Document:
────────────────────────────────────────

One thing that I’d like you to notice is the difference between median and average scores (first two columns of the table above). The two numbers are extremely close for all sports… except Rugby. This suggests that something specific is happening at the tail of the distribution. To get confirmation, we can look at two additional metrics that give us more information about said tail. Skewness, when positive, indicates that accumulation is stronger above the median (below if negative). Kurtosis compares the size of the tail to that of the normal distribution: positive if the tail is larger and negative if lower. A large tail indicates that extreme events (in this case high total points scored) are more likely to happen compared to a variable whose distribution is normal.
In order to compute these two statistics in R, we’ll need the help of another package:

library(e1071)
tail_stats <- df_sports_with_rugby %>%
  group_by(sport) %>%
  summarize( skew_offense = skewness(offense)
        	, kurtosis_offense = kurtosis(offense)
        	, skew_diff = skewness(abs(diff))
        	, kurtosis_diff = kurtosis(abs(diff))

────────────────────────────────────────

Raw data:

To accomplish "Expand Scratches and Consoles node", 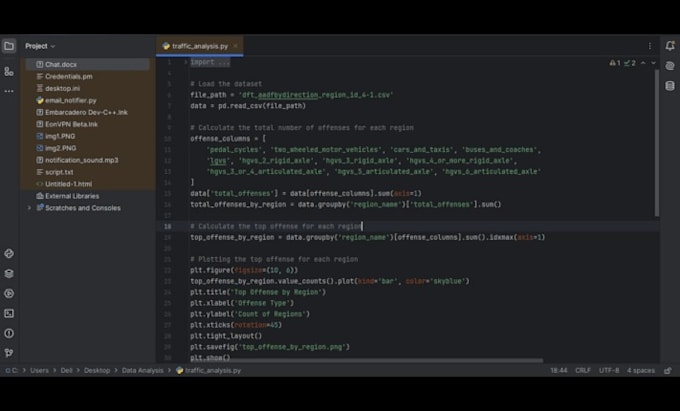I will click(x=38, y=208).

────────────────────────────────────────

Work instructions:
1. Repeat word for word the part of the passage on sports scoring distributions that opens with the words containing "In order to" and closes with "skew_offense = skewness(offense)".
2. In the passage on sports scoring distributions, which sport has median and average scores that are not close?
The data has no connection to the passage on sports scoring distributions.

Task responses:
1.
In order to compute these two statistics in R, we’ll need the help of another package:

library(e1071)
tail_stats <- df_sports_with_rugby %>%
  group_by(sport) %>%
  summarize( skew_offense = skewness(offense)

2. Rugby.